SUMBER : MAKARA, SAINS, VOL. 10, NO. 1, APRIL 2006: 1-5











WHAT IS NCBI ..........??????

National Center for Biotechnology Information (NCBI) adalah bagian dari Amerika Serikat National Library of Medicine (NLM), sebuah cabang dari National Institutes of Health. Para NCBI terletak di Bethesda, Maryland (38.994994 ° N 77.099339 ° WCoordinates: 38.994994 ° N 77.099339 ° B) dan didirikan pada tahun 1988 melalui legislasi disponsori oleh Senator Claude Pepper. Para NCBI rumah sekuensing genom data dalam GenBank dan indeks artikel penelitian biomedis di PubMed Central dan PubMed, serta informasi lain yang relevan dengan bioteknologi. Semua database yang tersedia secara online melalui mesin pencari Entrez.
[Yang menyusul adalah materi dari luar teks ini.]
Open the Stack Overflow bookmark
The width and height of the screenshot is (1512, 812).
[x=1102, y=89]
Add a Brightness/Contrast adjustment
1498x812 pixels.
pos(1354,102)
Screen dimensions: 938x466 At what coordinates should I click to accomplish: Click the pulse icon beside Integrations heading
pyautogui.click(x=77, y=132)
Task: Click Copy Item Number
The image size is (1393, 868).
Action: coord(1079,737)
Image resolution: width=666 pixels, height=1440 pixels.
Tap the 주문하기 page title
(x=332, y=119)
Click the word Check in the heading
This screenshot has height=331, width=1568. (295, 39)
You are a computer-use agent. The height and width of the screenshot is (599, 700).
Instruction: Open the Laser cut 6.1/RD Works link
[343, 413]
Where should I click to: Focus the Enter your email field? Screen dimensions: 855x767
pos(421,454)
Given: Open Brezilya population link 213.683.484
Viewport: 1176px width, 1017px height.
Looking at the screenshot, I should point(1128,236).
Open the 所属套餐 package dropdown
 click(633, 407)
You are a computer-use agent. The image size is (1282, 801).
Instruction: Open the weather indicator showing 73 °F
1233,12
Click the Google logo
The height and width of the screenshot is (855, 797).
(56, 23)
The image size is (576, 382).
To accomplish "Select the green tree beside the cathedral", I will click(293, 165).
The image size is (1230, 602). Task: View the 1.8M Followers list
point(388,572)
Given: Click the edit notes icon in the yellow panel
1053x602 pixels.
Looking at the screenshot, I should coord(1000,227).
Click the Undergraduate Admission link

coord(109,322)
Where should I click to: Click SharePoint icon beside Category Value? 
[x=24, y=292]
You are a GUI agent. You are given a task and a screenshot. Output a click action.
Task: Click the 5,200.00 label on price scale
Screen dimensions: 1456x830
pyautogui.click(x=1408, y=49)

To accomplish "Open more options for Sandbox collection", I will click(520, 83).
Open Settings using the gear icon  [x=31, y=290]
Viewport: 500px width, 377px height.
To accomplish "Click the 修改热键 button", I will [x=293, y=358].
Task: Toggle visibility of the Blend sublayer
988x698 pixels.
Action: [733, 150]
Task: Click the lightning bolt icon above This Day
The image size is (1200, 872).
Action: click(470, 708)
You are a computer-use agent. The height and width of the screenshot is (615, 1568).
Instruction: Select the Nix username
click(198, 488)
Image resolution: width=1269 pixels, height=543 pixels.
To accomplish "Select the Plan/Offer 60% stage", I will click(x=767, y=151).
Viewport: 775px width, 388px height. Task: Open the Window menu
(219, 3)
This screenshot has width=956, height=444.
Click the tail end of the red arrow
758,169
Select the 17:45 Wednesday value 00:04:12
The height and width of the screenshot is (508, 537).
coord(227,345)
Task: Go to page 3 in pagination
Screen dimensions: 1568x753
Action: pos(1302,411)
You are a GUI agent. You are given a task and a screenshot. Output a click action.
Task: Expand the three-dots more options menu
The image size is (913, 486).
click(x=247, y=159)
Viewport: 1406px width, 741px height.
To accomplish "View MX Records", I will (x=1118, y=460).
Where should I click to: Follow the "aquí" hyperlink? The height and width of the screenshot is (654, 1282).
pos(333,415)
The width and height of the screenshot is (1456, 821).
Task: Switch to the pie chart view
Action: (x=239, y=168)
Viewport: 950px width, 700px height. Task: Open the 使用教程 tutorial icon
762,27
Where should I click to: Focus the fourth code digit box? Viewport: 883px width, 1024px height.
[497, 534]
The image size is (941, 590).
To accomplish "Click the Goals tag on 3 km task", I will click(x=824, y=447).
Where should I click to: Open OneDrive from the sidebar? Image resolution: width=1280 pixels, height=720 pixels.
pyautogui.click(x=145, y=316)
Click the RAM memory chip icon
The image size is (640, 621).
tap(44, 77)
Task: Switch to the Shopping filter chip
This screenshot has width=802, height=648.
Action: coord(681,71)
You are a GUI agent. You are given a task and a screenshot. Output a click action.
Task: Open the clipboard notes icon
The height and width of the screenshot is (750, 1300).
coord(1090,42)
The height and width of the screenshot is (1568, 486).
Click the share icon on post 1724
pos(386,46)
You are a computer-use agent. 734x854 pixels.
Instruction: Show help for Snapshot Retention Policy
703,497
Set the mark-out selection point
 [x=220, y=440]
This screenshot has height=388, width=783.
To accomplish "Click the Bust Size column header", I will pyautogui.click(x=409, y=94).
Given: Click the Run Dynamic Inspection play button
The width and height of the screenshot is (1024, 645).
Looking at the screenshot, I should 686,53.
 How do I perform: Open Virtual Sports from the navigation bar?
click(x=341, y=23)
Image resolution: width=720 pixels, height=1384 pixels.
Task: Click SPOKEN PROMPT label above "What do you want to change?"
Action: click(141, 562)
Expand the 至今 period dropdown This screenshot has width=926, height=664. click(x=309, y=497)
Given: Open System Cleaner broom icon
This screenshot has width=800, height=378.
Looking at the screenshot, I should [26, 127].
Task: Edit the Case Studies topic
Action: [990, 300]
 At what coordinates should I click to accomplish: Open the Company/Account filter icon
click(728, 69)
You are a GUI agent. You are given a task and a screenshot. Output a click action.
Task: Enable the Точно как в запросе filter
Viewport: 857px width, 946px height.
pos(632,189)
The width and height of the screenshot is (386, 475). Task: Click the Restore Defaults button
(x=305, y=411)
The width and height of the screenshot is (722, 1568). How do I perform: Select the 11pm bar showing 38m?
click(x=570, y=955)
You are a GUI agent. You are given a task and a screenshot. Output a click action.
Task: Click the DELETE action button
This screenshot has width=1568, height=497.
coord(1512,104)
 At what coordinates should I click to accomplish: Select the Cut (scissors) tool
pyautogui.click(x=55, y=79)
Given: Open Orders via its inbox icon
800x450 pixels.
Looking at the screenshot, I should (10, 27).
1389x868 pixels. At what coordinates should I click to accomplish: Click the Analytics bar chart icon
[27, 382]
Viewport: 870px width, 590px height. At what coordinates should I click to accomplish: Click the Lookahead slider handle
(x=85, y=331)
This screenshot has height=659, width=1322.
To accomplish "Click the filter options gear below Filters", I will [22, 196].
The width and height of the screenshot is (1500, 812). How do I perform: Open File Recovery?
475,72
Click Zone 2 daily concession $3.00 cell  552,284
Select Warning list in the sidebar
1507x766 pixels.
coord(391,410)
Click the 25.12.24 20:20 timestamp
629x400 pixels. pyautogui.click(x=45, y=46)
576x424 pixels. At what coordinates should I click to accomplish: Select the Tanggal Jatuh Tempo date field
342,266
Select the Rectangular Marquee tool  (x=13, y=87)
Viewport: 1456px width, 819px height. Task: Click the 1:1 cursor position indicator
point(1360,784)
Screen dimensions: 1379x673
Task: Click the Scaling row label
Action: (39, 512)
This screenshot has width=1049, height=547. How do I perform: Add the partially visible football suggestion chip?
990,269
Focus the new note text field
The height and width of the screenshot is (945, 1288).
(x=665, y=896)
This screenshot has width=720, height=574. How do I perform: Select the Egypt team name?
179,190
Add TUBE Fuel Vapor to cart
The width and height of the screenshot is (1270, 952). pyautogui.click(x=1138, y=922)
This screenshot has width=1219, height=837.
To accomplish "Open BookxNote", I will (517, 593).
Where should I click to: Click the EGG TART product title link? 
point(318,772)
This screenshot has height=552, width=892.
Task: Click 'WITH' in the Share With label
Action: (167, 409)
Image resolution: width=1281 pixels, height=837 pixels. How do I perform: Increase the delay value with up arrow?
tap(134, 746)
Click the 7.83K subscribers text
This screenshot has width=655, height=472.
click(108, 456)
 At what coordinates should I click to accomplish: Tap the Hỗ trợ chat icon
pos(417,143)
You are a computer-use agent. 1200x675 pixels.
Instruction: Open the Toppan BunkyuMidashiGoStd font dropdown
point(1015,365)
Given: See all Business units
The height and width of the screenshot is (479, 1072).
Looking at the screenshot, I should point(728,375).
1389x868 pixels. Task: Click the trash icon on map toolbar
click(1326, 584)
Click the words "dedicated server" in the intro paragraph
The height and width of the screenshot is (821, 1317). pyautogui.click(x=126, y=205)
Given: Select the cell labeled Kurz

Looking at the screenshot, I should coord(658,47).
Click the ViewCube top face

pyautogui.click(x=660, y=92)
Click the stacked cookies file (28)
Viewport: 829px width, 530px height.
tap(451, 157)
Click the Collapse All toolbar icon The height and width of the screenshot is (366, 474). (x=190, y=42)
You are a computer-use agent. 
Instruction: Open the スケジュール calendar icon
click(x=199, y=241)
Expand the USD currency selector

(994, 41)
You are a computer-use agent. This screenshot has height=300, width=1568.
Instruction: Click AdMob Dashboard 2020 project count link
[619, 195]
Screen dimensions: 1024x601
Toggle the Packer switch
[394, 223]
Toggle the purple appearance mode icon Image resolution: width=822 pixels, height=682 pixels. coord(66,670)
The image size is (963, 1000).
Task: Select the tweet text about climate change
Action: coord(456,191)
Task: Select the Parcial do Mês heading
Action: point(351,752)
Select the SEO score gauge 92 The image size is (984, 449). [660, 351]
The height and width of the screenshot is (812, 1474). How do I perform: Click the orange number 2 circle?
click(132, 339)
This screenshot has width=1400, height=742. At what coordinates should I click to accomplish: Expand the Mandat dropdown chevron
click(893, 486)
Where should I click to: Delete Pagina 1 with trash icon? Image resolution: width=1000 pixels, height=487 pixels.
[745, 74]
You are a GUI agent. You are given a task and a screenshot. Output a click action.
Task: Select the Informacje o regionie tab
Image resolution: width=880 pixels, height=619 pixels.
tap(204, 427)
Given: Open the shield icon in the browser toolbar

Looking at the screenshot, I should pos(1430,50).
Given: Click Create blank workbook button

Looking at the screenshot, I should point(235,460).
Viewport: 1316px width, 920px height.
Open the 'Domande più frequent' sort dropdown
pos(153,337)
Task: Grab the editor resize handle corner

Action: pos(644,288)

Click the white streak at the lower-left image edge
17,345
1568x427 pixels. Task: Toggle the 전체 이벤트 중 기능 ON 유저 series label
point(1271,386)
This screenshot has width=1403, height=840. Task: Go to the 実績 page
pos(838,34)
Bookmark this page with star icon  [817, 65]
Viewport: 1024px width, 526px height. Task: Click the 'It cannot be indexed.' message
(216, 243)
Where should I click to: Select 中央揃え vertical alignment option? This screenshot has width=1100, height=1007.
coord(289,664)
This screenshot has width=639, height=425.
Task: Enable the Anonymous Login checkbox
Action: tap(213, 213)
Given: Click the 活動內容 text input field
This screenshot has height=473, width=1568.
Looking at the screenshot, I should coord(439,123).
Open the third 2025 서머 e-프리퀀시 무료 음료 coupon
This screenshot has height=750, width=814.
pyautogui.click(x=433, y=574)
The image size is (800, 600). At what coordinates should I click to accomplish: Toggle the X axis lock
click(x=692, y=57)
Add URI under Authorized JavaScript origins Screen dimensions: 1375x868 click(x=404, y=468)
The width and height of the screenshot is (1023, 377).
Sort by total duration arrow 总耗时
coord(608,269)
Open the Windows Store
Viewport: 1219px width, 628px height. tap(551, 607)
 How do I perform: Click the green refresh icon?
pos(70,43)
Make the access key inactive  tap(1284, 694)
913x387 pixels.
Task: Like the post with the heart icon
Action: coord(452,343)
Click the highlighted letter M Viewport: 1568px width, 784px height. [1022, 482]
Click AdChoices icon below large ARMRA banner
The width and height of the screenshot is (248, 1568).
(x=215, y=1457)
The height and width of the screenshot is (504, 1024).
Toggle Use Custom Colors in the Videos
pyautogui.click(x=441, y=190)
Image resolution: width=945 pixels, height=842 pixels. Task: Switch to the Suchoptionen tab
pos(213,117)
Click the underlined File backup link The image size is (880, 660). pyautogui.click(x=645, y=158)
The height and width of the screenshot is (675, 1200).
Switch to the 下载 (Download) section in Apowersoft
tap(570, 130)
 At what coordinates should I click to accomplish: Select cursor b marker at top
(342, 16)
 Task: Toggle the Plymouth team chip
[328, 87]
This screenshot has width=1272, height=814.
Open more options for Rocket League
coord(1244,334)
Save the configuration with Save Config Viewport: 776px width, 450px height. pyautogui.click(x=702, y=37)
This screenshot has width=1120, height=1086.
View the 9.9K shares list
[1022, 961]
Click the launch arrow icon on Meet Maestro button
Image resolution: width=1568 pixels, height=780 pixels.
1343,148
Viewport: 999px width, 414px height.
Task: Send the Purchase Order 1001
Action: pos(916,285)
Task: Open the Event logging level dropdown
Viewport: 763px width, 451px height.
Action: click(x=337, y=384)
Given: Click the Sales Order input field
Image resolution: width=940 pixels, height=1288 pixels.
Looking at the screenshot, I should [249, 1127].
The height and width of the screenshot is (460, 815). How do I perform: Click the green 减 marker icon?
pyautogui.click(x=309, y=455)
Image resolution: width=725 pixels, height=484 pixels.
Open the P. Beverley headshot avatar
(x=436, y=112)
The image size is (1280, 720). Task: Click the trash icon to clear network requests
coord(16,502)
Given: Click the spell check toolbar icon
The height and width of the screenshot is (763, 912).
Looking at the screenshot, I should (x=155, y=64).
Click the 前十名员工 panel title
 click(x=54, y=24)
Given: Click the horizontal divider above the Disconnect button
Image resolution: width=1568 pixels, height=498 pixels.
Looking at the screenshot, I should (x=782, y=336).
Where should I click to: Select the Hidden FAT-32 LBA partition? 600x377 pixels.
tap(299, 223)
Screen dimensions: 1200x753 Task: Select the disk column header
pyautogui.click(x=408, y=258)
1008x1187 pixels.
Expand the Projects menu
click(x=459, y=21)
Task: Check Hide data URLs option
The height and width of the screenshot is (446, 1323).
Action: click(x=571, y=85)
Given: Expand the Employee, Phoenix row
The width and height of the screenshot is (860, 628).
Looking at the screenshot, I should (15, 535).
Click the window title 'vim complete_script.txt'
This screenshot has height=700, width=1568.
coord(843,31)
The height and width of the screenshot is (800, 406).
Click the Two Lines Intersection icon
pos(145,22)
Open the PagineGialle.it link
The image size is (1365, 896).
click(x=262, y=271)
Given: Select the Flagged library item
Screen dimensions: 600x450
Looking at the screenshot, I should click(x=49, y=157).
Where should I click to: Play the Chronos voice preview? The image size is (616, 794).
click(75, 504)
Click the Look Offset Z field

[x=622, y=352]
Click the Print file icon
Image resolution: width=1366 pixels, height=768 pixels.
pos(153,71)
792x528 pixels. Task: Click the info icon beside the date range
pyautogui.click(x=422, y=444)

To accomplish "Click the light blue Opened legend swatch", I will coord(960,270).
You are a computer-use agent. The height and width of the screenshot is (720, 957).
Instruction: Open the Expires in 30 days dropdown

NCBI diarahkan oleh David Lipman, salah satu penulis asli dari program BLAST urutan alignment dan seorang tokoh yang dihormati di Bioinformatika. Dia juga memimpin program penelitian intramural, termasuk kelompok yang dipimpin oleh Stephen Altschul (BLAST lain co-penulis), David penghuni darat, dan Eugene Koonin (seorang penulis produktif di genomik komparatif).
Para NCBI telah memiliki tanggung jawab untuk membuat database GenBank tersedia urutan DNA sejak 1992. GenBank berkoordinasi dengan laboratorium individu dan database urutan lainnya seperti Biologi Laboratorium Molekuler Eropa (EMBL) dan DNA Data Bank of Japan (DDBJ) . 
Sejak tahun 1992, NCBI telah berkembang untuk menyediakan database lain selain GenBank. NCBI menyediakan Warisan Mendel Online di Man, Database Modeling Molekuler (struktur protein 3D), dbSNP database polimorfisme nukleotida tunggal, Koleksi Gene Urutan unik Manusia, Peta Gene dari genom manusia, Browser Taksonomi, dan koordinat dengan National Cancer Institute untuk menyediakan Proyek Genome Kanker Anatomi. Para NCBI memberikan pengenal unik (nomor ID Taksonomi) untuk setiap spesies organisme.
Para NCBI memiliki alat software yang tersedia dengan browsing WWW atau melalui FTP. Sebagai contoh, BLAST adalah kesamaan urutan program yang mencari. BLAST dapat melakukan perbandingan urutan DNA terhadap database GenBank dalam waktu kurang dari 15 detik.
Rak Buku pada NCBI adalah kumpulan tersedia secara bebas, download, on-line versi buku biomedis yang dipilih. Sejak April 2011, Rak Buku telah ada 845 judul yang meliputi berbagai topik termasuk biologi molekuler, biokimia, biologi sel, genetika, mikrobiologi, menyatakan penyakit dari titik molekuler dan seluler pandang, metode penelitian, dan virologi. Beberapa buku adalah versi online dari buku yang diterbitkan sebelumnya, sementara yang lain, seperti Coffee Break (buku), yang ditulis dan diedit oleh NCBI staf. Bookshelf adalah pelengkap repositori Entrez PubMed peer-review abstrak publikasi dalam bahwa isi Bookshelf memberikan perspektif didirikan pada bidang berkembang studi dan konteks di mana banyak potongan individu yang berbeda dari penelitian yang dilaporkan dapat diatur.